Ich glaube, dass es diese für jeden Menschen passenden Orte längst schon gibt, von Beginn des Lebens an, nämlich in Gott. Darum wurden die Zoomkonferenzen zu Glaubenszeugnissen, darum werden die Coming-outs zu Glaubenszeugnissen: Menschen öffnen sich, kommen aus sich heraus, überwinden die Angst, nehmen sich so an, wie sie sich von Gott geschaffen glauben, nehmen das mit in die Wiege Gelegte als geschenkte Talente, die eingebracht werden wollen, vertrauen, dass Gott den Rücken stärkt, besonders da, wo menschliche Mächte einschüchtern und kleinhalten wollen. Gott bekommt dort Raum im Leben, wo Menschen sich zeigen (können), wie sie sind.

Diana

Für jede und jeden, die durch #OutInChurch die Lebensentscheidung treffen konnten, aus der Angst herauszutreten, hat es sich schon gelohnt. Denn von der ersten Zoomkonferenz an war unsere Aktion beides: stärkende Seelsorge und kirchenpolitische Kampagne. Sich überhaupt einzuwählen, war für manche eine Hürde, sich mit Bild zu zeigen zunächst undenkbar. Die eigenen Geschichten wurden erzählt, von den einen flüssig und ohne Scheu, von anderen zaghaft, tastend, vielleicht zum ersten Mal. Erfahrene Verletzungen wurden geteilt in diesem Raum, der sich da digital eröffnete. Mut konnte wachsen, genauso wie die Begeisterung darüber, nun endlich vernetzt, gemeinsam öffentlich zu sagen: Wir sind hier, wir sind schon seit Langem da, und wir sind selbstverständlicher Teil der katholischen Kirche. Um die Art und Weise genauso wie um den Zeitpunkt dieses öffentlichen Zeugnisses haben wir sehr basisdemokratisch gerungen. Soll es möglichst schnell losgehen oder gibt es einen strategisch richtigen Moment – beispielsweise mit Blick auf den Fortgang des Synodalen Wegs? Soll die Kampagne starten mit denen, die gerade da sind, oder versuchen wir, als Gruppe noch zu wachsen? Kann es gelingen, durch die vielen, die dabei sind, so wirkmächtig zu sein, dass Einzelne geschützt werden können vor negativen Folgen ihres mutigen Schritts?
---*---
▸ **Was zu tun ist**: Aktualisieren Sie im ausgewählten Auszug die Passage von „Ich glaube, dass“ bis „wie sie sind.“, indem Sie „Zoomkonferenzen“ durch „Videokonferenzen“ ersetzen, und geben Sie die Passage vollständig wieder.

▸ **Material**:
---*---
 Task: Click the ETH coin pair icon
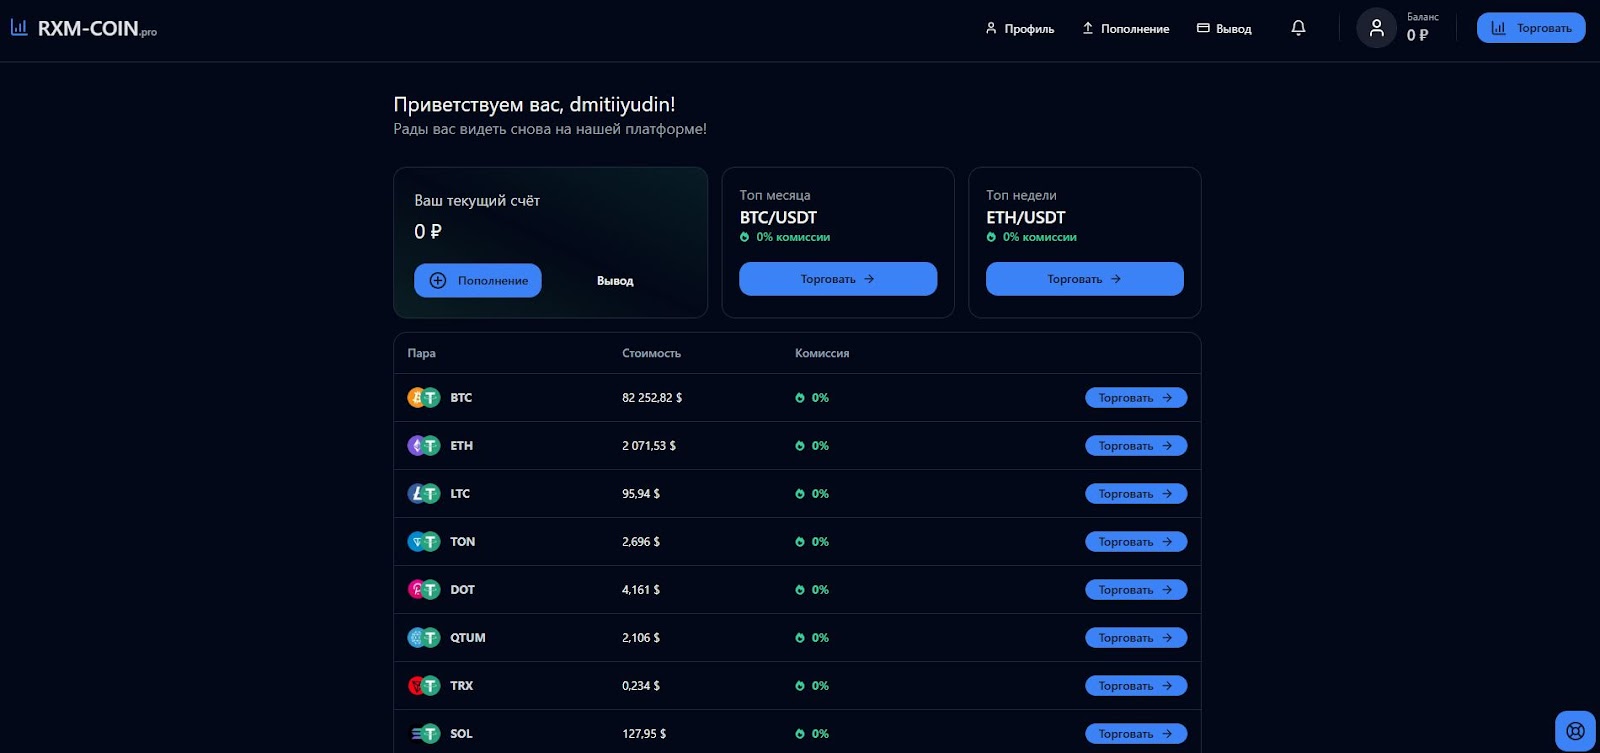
---*---
▸ **Lösung**:
Ich glaube, dass es diese für jeden Menschen passenden Orte längst schon gibt, von Beginn des Lebens an, nämlich in Gott. Darum wurden die Videokonferenzen zu Glaubenszeugnissen, darum werden die Coming-outs zu Glaubenszeugnissen: Menschen öffnen sich, kommen aus sich heraus, überwinden die Angst, nehmen sich so an, wie sie sich von Gott geschaffen glauben, nehmen das mit in die Wiege Gelegte als geschenkte Talente, die eingebracht werden wollen, vertrauen, dass Gott den Rücken stärkt, besonders da, wo menschliche Mächte einschüchtern und kleinhalten wollen. Gott bekommt dort Raum im Leben, wo Menschen sich zeigen (können), wie sie sind.